Address 0x7ffe6256d1fa is located in stack of thread T0 at offset 42 in frame
    #0 0x4007e5 in main overflow.c:4

  This frame has 1 object(s):
    [32, 42) 'buffer' <== Memory access at offset 42 overflows this variable
HINT: this may be a false positive if your program uses some custom stack unwind mechanism or swapcontext
      (longjmp and C++ exceptions *are* supported)
SUMMARY: AddressSanitizer: stack-buffer-overflow (/lib64/libasan.so.5+0x4f05e) in vsprintf
Shadow bytes around the buggy address:
  0x10004c4a59e0: 00 00 00 00 00 00 00 00 00 00 00 00 00 00 00 00
  0x10004c4a59f0: 00 00 00 00 00 00 00 00 00 00 00 00 00 00 00 00
  0x10004c4a5a00: 00 00 00 00 00 00 00 00 00 00 00 00 00 00 00 00
  0x10004c4a5a10: 00 00 00 00 00 00 00 00 00 00 00 00 00 00 00 00
  0x10004c4a5a20: 00 00 00 00 00 00 00 00 00 00 00 00 00 00 00 00
=>0x10004c4a5a30: 00 00 00 00 00 00 00 00 00 00 f1 f1 f1 f1 00[02]
  0x10004c4a5a40: f2 f2 f3 f3 f3 f3 00 00 00 00 00 00 00 00 00 00
  0x10004c4a5a50: 00 00 00 00 00 00 00 00 00 00 00 00 00 00 00 00
  0x10004c4a5a60: 00 00 00 00 00 00 00 00 00 00 00 00 00 00 00 00
  0x10004c4a5a70: 00 00 00 00 00 00 00 00 00 00 00 00 00 00 00 00
  0x10004c4a5a80: 00 00 00 00 00 00 00 00 00 00 00 00 00 00 00 00
Shadow byte legend (one shadow byte represents 8 application bytes):
  Addressable:           00
  Partially addressable: 01 02 03 04 05 06 07 
  Heap left redzone:       fa
  Freed heap region:       fd
  Stack left redzone:      f1
  Stack mid redzone:       f2
  Stack right redzone:     f3
  Stack after return:      f5
  Stack use after scope:   f8
  Global redzone:          f9
  Global init order:       f6
  Poisoned by user:        f7
  Container overflow:      fc
  Array cookie:            ac
  Intra object redzone:    bb
  ASan internal:           fe
  Left alloca redzone:     ca
  Right alloca redzone:    cb
==28566==ABORTING

We see that it is a "stack buffer overflow" and it happens in the sprintf. The memory map at the bottom shows us the amount of space that is allocated on the stack and where we wanted to write. This makes finding the bug really easy.

snprintf

The whole problem only arose because we used a function with the assumption that the allocated buffer is large enough. There is on hard check in place and this can lead to crashes or even security risks for our application. Therefore it is better to use something safe.

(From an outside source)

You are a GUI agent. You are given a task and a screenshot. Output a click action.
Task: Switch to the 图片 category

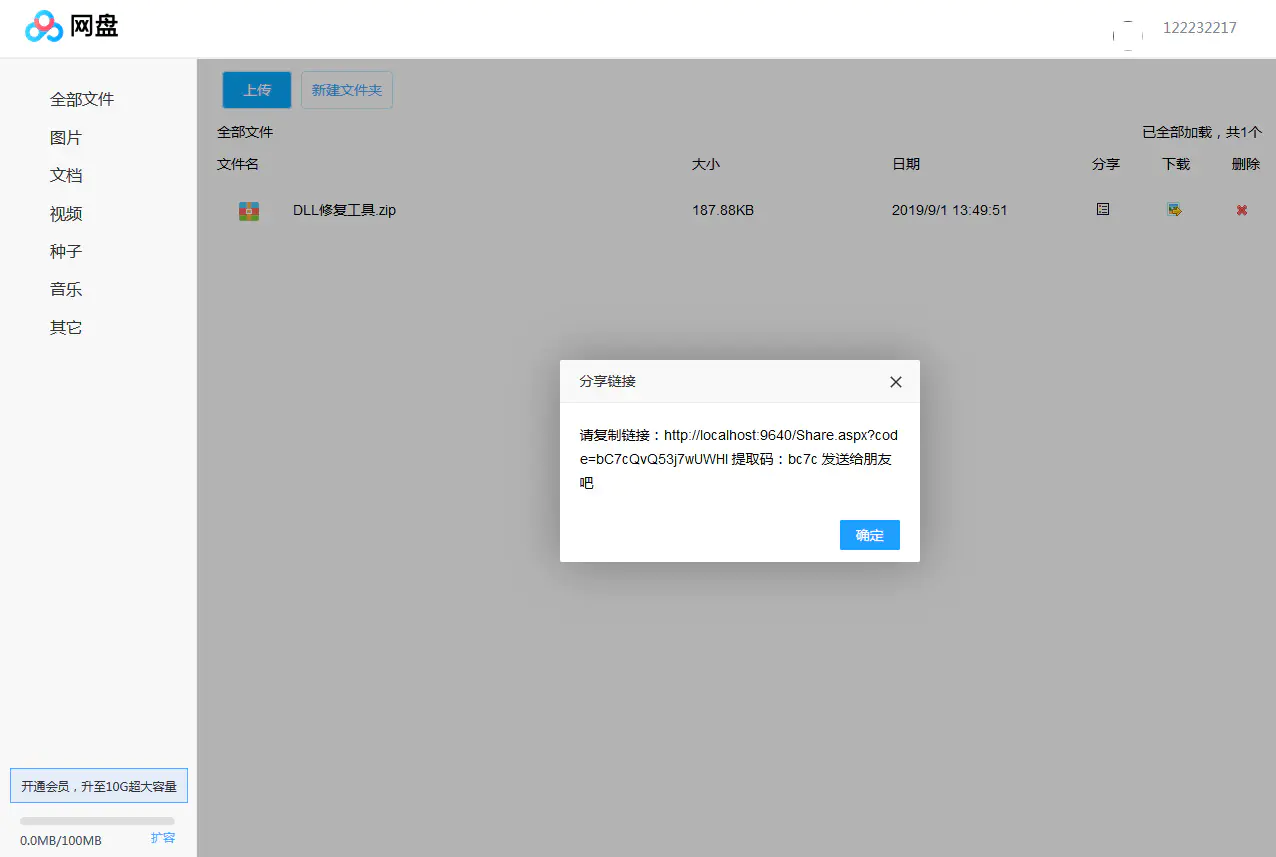[x=66, y=137]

In C this is done with the snprintf function:

int snprintf(char *str, size_t size, const char *format, ...);

This is passed the length of the buffer and returns the number of characters that would have been written. Therefore we need to change the code:

int c
int const chars_written = snprintf(buffer, buffer_size, "This string is too long for the buffer");
if (chars_written >= buffer_size) {
    fprintf(stderr, "The allocated space was insufficient, allocate more!\n");
    abort();
}

This way we make sure that the buffer is long enough. Otherwise we have an error message. We could instead of calling abort() also try to allocate a buffer that is long enough and try again.

std::ostringstream and boost::format

At this point one is tempted to write a wrapper function for that and it already exists: C++ has the ostringstream which allows building a string from parts. The Boost format class provides printf-style format syntax without all the pain of manually allocating buffers.